### Problem details
Copy out each line of the data that holds the word "computer".
Data shown START
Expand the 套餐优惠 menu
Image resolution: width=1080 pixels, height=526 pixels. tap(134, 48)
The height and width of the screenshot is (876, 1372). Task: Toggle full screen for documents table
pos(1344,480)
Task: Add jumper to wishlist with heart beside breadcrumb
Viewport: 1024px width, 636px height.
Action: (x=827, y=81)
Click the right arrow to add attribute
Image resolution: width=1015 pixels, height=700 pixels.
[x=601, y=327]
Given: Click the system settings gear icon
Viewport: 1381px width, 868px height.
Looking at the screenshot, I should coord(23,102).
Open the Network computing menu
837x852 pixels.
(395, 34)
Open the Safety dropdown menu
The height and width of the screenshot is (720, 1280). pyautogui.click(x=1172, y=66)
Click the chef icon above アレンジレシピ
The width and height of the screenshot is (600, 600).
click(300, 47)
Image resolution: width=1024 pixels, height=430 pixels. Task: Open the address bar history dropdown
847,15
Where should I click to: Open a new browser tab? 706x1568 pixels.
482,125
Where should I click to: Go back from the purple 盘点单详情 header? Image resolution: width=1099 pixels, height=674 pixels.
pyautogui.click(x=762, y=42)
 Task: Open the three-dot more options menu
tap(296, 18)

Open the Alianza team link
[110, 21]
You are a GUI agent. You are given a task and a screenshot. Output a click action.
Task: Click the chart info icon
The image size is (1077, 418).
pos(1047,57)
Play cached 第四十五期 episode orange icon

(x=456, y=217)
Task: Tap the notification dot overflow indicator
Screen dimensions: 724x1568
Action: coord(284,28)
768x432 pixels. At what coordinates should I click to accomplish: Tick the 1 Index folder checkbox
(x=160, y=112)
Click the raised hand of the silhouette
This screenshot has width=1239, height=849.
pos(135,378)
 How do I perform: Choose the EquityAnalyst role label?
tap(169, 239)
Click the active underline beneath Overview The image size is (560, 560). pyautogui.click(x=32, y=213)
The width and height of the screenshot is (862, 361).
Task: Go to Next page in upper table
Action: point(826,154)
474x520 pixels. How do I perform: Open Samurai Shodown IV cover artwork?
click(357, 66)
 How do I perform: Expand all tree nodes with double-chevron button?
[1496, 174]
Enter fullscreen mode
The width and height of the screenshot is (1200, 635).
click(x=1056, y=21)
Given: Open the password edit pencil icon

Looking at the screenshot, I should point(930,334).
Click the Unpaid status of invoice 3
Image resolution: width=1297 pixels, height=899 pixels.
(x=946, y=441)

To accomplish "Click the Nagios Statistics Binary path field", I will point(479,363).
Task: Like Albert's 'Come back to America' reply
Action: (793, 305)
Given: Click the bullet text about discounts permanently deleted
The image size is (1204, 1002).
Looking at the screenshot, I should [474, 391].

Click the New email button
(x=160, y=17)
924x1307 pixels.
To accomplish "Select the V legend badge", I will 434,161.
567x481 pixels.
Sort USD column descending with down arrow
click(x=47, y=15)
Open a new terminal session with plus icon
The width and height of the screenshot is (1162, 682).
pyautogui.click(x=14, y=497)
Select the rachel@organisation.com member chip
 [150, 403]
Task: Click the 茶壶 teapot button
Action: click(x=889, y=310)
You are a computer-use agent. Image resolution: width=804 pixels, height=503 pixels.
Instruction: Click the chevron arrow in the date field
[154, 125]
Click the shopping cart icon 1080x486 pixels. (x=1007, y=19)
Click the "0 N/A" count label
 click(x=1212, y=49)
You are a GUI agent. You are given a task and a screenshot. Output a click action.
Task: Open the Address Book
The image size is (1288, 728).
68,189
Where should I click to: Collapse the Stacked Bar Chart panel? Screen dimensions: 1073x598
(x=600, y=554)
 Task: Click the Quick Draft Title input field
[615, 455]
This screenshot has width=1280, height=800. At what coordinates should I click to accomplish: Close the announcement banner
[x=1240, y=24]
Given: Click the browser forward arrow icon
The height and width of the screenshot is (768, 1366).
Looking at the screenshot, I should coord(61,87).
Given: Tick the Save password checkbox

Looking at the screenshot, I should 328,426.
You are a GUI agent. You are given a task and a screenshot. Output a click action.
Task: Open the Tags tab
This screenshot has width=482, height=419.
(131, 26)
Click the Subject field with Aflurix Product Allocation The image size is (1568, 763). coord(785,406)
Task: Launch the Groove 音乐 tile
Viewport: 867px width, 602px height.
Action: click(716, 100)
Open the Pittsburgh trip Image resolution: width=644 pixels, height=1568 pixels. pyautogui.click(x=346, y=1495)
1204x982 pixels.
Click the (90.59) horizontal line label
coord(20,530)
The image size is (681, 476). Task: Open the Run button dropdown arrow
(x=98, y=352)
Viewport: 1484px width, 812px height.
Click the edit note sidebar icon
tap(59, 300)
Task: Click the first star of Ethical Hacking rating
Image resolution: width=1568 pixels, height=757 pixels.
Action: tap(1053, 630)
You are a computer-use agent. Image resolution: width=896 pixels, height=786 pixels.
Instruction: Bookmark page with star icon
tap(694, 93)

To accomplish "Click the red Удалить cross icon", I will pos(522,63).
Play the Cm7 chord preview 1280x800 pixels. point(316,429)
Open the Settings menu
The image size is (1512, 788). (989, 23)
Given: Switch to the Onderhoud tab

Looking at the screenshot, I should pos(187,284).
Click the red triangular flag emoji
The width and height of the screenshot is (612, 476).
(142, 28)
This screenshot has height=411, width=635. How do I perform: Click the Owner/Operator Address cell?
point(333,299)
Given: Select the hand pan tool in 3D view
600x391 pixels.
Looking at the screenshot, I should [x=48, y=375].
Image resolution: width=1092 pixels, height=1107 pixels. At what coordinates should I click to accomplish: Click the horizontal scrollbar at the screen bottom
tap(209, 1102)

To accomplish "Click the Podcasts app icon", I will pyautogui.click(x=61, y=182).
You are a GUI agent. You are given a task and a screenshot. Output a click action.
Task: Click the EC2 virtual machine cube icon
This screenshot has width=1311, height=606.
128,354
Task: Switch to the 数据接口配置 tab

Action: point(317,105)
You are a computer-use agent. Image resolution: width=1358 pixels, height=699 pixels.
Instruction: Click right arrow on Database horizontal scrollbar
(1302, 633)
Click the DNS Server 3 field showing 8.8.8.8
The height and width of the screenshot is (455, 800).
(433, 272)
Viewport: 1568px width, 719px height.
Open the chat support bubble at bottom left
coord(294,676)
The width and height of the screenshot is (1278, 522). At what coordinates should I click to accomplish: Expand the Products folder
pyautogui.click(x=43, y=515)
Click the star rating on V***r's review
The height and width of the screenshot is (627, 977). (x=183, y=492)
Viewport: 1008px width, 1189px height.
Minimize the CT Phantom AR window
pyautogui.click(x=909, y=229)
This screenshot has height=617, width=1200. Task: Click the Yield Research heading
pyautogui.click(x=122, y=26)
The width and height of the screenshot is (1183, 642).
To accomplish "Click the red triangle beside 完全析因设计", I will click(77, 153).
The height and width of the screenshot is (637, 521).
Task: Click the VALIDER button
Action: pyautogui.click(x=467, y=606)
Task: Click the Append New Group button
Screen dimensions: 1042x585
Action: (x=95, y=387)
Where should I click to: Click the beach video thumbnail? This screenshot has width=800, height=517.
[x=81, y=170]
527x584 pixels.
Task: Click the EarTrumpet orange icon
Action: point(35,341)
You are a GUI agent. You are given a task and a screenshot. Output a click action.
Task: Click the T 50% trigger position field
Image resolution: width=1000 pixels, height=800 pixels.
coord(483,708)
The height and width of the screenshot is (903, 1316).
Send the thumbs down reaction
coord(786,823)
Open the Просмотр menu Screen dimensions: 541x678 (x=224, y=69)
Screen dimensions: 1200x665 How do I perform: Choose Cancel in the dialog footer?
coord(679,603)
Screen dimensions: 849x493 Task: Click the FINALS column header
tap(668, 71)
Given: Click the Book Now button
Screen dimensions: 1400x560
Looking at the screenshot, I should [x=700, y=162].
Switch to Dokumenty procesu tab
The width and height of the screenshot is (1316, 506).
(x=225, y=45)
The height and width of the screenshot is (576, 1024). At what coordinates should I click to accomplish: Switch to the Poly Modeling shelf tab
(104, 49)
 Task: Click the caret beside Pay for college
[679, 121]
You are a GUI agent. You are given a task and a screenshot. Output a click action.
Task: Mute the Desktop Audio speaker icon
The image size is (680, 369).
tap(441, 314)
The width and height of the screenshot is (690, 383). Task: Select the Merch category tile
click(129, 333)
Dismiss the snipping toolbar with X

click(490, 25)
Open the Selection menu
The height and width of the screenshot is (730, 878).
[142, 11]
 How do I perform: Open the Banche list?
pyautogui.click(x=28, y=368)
Data shown END
### Result
You are a computer-use agent. Image resolution: width=804 pixels, height=503 pixels.
You are a computer-use agent. Image resolution: width=896 pixels, height=786 pixels.
You are a computer-use agent. Image resolution: width=1358 pixels, height=699 pixels.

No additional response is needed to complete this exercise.